Fire away, I'm welcome for a continual dialog on paper negatives. I've currently been involved with a project to recreate (somewhat) the type of street portrait photography still being done in 2nd and 3rd world countries, using paper negatives and processing on location using a portable processing box, then making a copy print on site as well. I have a lengthy thread documenting this project on F295, here. I find this to be an interesting off-shoot of the paper negative.

There are some aspects I haven't worked with, such as fiber based papers, where you can use charcoal pencil or other markings on the reverse side of the negative to make permanent selective dodging for the finished contact print. I've chosen to use RC for negatives, to reduce rinse time and ensure negative flatness, which helps in registry while setting up for the contact print.

I also have not tried delaminating the emulsion from paper; I don't see the need for this, as a properly exposed and processed paper negative yields a nice contact print. Delaminating only risks destroying the negative. I have the same opinion about oiling or waxing the reverse side of the paper negative, in an attempt to make it more translucent, as some have mentioned.
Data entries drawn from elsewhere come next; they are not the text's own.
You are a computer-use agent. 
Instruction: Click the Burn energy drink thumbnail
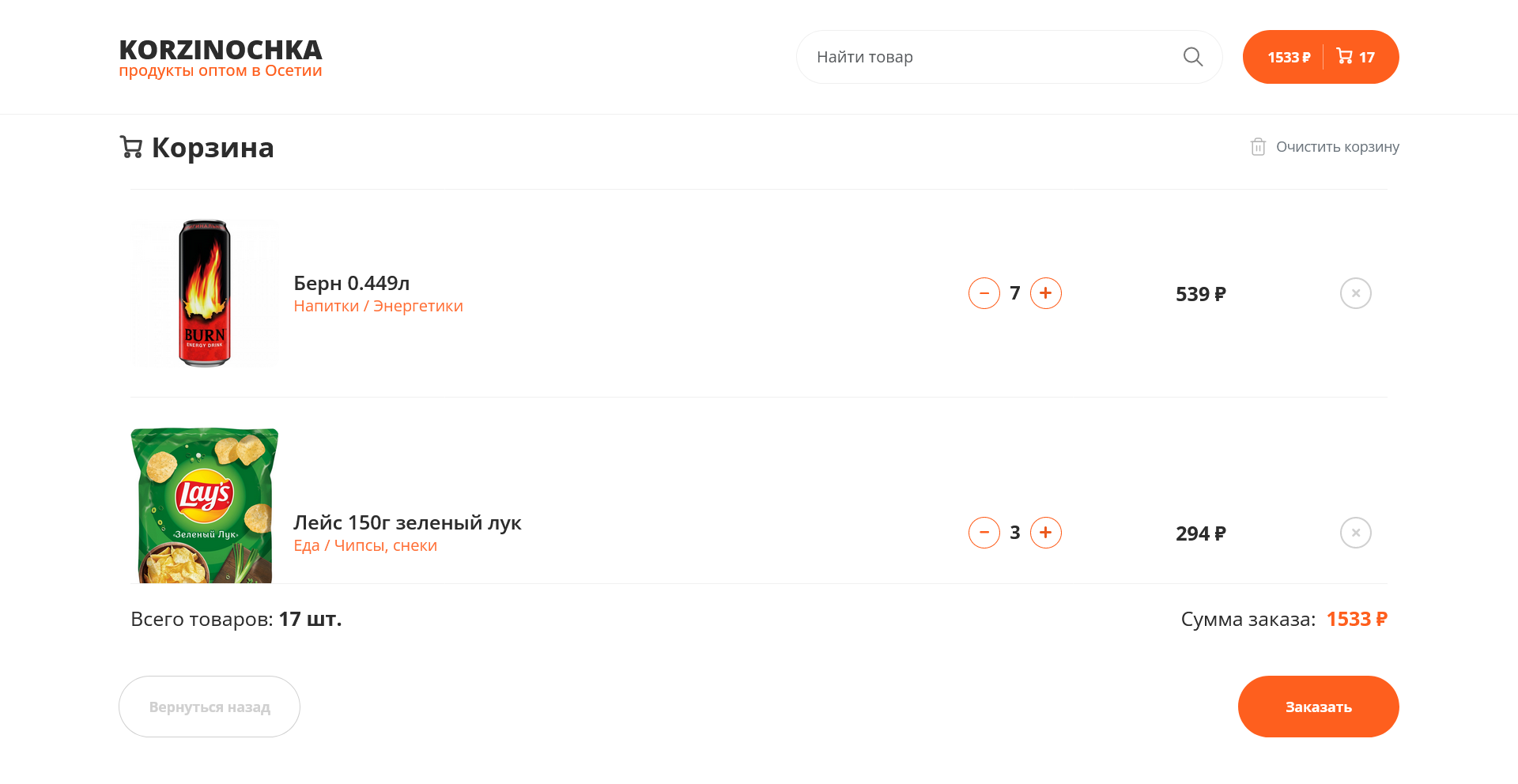pyautogui.click(x=205, y=293)
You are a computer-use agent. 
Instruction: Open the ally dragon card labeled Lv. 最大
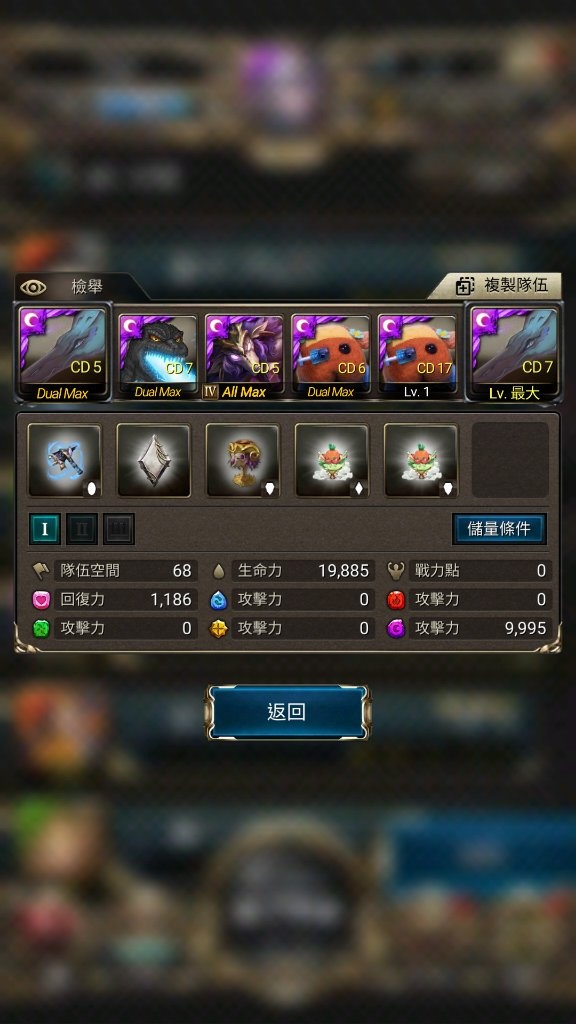pyautogui.click(x=513, y=354)

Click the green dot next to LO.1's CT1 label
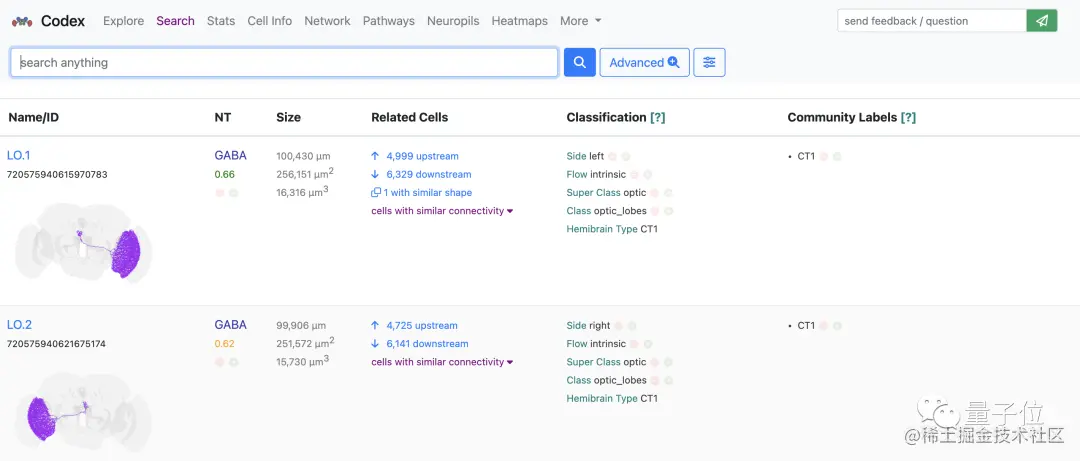coord(837,157)
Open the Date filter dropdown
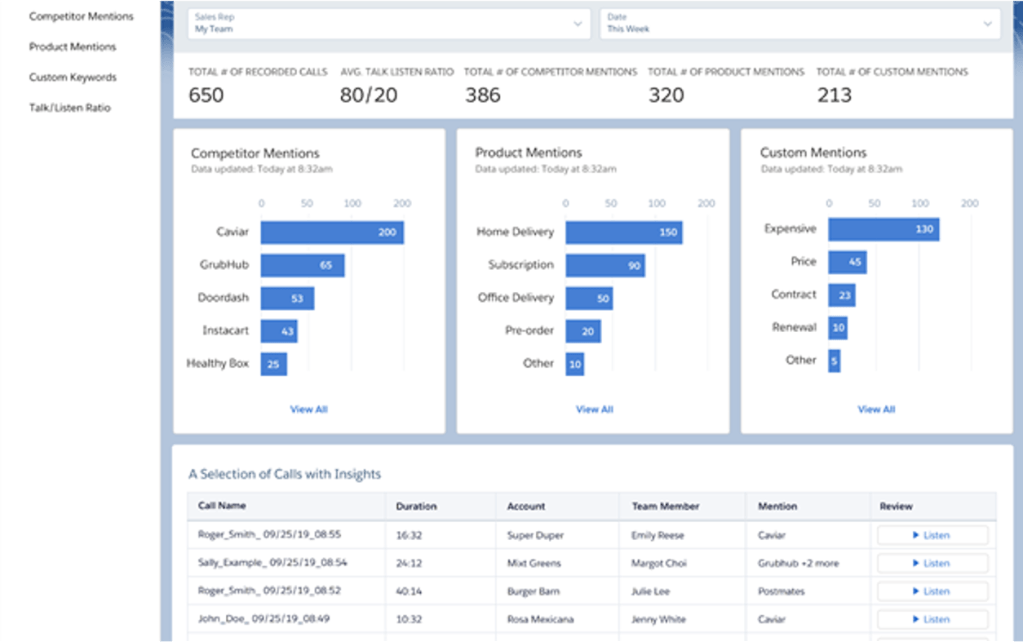Viewport: 1023px width, 642px height. (798, 23)

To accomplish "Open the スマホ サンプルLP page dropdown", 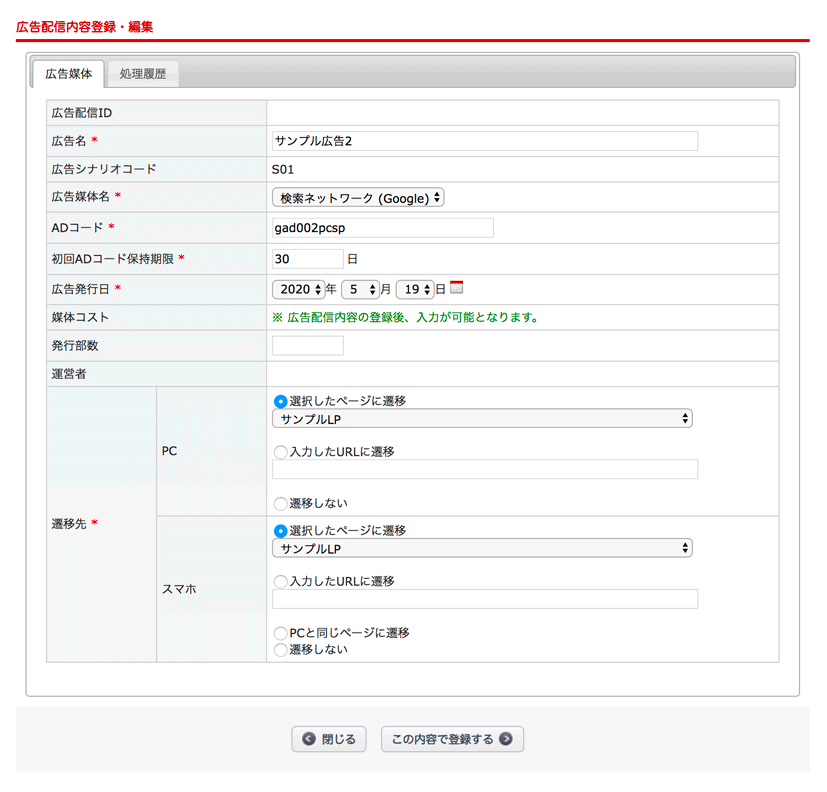I will [x=482, y=548].
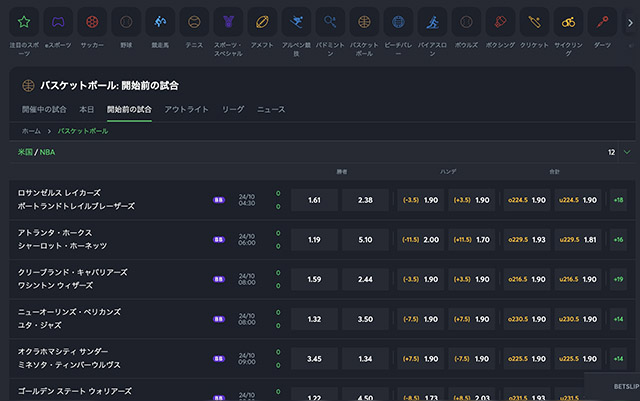640x401 pixels.
Task: Pick Timberwolves win odds 1.34
Action: point(365,358)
I do have some paper negatives, Ilford MG RC III from the mid-1990s, where there's a discoloration, internal to the paper, that can only be seen when the negative is backlit. So these negatives scan fine, but when contact printing this discoloration, which is on the edges and fades into the body of the paper, makes the resulting print unusable. I don't know if this was processing error on my part (inadequate rinse aid or rinsing), or if it was a problem with this batch of paper. This problem with these old paper negatives only started showing up several years ago. They've been stored in protective sleeves in notebook binders at room temperature, so I doubt if it's a problem with the storage conditions.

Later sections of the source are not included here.